Paroles de Montagnard·e·s : Florence Chirié - gérante du gîte Le Grand Rochebrune à Souliers (Queyras)
Rencontrée cet hiver lors d'un beau tour du Pic de Rochebrune, Florence vit en et avec la montagne au sein du gîte Le Grand Rochebrune, voici ses paroles de montagnarde...
Quel a été votre cheminement pour vivre aujourd'hui à la montagne ?
Je ne suis pas à proprement parlé « une enfant du pays ». Je suis née et ai grandi en ville, mais ai eu la chance énorme d’avoir toujours eu un pied à terre familial dans un hameau très isolé du Queyras, que j’ai beaucoup fréquenté. Ce lieu fait partie de ceux où je me suis toujours sentie libre, protégée, et stimulée par l’environnement. C’est par cet endroit que j’ai commencé à travailler en refuge dans le massif.
Première expérience de travail, puis job d’été régulier, peu à peu ce métier est devenu plus que ça : une nécessité absolue, chaque année, de remonter en alpage, de couper avec la publicité, les supermarchés, la frénésie citadine. La nécessité aussi d’un repli sur soi temporaire, un temps de repos intérieur. De me sentir faire partie d’un tout, des crêtes, de l’odeur de l’herbe alpine, d’une vie rythmée par le soleil.
Avant de reprendre un gîte d’étape avec mon compagnon, je cumulais donc deux métiers, celui de monteuse de film documentaire et celui d’aide gardienne l’été. Par une succession de circonstances, nous avons eu l’occasion de reprendre le gîte d’étape que nous tenons aujourd’hui.
Est-ce le métier qui nous a amené à vivre en montagne ou l’inverse ? Les deux à la fois !

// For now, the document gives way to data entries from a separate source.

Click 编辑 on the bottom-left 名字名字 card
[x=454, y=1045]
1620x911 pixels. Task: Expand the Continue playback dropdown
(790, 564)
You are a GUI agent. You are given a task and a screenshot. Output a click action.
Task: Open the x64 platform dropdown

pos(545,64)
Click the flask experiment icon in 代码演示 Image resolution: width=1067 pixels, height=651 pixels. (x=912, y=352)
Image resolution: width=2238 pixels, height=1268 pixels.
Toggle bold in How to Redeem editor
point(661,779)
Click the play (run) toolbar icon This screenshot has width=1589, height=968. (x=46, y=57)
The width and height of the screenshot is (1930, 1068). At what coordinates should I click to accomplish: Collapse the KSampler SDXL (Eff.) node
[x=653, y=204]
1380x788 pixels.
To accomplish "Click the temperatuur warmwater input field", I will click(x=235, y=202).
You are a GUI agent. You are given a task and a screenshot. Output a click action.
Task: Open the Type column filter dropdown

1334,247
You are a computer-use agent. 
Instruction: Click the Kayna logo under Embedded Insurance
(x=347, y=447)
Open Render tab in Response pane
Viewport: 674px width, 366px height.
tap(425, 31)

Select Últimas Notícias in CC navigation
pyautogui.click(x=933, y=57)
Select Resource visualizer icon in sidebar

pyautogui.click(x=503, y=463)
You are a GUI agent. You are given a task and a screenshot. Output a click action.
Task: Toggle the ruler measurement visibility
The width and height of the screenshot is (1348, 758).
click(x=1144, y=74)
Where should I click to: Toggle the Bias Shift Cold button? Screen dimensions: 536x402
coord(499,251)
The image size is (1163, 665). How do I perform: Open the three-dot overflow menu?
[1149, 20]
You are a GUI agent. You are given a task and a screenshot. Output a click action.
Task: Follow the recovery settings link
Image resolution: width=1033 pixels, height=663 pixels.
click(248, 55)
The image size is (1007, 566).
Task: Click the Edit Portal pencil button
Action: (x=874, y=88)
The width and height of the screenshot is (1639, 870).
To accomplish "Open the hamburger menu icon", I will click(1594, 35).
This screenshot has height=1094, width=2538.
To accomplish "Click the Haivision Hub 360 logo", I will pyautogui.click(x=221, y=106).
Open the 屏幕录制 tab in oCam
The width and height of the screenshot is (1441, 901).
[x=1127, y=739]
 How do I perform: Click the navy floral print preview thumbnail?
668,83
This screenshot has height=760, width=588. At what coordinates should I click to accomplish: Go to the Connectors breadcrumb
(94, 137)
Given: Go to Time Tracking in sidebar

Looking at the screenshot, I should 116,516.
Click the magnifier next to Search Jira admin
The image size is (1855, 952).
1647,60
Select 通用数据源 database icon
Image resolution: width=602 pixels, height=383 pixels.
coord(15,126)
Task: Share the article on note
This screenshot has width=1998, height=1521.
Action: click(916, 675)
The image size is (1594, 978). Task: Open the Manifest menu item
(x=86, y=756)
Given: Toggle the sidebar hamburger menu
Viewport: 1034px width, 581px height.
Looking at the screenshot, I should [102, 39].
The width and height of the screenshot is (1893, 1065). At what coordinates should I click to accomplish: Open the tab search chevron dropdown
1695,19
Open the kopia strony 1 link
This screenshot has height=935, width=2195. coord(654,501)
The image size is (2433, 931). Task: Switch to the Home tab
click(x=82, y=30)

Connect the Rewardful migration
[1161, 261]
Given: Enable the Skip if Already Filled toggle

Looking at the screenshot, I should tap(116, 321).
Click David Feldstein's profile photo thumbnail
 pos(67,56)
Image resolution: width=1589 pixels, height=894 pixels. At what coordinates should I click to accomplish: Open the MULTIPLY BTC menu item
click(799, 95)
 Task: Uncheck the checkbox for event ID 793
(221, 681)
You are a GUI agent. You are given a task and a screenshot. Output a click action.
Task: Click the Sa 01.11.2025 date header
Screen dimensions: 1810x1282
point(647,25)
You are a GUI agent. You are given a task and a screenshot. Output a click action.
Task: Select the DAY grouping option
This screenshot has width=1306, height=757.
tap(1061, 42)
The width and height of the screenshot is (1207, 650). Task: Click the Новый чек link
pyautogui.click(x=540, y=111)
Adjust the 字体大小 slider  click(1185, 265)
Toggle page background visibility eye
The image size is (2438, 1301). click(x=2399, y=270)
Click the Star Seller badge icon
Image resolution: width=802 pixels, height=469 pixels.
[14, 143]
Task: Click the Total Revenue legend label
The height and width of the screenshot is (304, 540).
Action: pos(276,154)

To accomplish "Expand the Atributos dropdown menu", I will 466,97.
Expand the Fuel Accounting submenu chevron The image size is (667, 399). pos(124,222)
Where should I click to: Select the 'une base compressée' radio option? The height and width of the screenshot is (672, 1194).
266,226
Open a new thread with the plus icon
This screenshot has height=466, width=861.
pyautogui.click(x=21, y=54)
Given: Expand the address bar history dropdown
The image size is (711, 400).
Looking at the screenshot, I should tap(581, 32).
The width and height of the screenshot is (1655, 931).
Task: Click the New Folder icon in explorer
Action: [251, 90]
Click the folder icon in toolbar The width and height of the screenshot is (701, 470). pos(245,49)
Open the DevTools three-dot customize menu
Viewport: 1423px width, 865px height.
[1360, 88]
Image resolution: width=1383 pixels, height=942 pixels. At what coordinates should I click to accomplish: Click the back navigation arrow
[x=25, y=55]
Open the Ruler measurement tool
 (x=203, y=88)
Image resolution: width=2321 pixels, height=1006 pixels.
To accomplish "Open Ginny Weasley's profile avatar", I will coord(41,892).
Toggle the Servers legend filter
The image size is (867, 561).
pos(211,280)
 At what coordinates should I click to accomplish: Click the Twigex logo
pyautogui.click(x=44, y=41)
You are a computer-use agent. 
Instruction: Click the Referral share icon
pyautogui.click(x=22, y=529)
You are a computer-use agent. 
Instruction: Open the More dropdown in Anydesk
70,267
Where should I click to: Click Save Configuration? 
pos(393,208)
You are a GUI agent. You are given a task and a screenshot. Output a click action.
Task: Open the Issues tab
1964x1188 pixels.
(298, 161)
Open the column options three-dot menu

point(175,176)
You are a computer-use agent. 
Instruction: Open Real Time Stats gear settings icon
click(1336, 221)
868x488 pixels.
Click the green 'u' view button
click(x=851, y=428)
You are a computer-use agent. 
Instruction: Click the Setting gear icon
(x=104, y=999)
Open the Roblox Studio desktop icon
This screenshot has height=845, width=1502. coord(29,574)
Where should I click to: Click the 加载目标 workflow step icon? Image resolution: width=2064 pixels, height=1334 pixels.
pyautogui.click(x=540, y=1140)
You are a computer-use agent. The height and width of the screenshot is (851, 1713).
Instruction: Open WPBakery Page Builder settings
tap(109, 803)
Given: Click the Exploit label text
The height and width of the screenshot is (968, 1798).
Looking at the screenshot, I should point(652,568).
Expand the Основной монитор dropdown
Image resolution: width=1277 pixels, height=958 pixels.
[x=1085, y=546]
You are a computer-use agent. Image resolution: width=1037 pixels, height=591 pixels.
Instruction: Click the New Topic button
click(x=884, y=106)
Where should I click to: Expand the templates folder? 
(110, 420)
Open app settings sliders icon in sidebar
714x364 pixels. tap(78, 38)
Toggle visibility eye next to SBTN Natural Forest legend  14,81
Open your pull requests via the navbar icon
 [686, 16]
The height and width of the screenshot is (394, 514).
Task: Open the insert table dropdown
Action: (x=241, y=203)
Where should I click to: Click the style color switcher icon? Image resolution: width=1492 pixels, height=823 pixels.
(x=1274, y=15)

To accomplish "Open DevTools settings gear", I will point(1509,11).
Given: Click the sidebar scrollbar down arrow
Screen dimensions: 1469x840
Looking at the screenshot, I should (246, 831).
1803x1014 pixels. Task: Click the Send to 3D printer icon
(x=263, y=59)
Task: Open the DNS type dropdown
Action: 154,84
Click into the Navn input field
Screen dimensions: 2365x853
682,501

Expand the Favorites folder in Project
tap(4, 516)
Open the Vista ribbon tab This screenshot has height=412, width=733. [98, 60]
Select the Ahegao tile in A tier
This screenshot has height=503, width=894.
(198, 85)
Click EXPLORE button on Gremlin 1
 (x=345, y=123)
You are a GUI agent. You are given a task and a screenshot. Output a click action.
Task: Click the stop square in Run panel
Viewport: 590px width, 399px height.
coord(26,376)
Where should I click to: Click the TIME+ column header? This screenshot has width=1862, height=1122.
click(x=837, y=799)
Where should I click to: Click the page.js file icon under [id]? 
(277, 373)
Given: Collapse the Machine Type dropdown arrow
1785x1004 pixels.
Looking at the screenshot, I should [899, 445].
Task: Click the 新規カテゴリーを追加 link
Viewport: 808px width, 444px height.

Quel est votre quotidien en montagne ?
Pas tout à fait l’image idyllique d’une vie libre ou oisive d’Heidi dans la montagne, contrairement à ce que beaucoup de gens imaginent.
Mon quotidien est fait de contraintes, de fatigues, d’efforts physiques aussi, et d’endurance. Les journées de travail sont longues et ne laissent pas de temps pour soi. Cuisine, ménage, plonge, service, accueil, comptabilité, commandes, administratif, jardinage, charcuterie… Mon quotidien est très diversifié et paradoxalement, je ne côtoie la montagne parfois moins que mes clients la côtoient. Mon rôle ici est de permettre aux personnes qui ne vivent pas là à l’année de pouvoir s’y sentir bien. Mais entre deux périodes d’ouverture, je profite !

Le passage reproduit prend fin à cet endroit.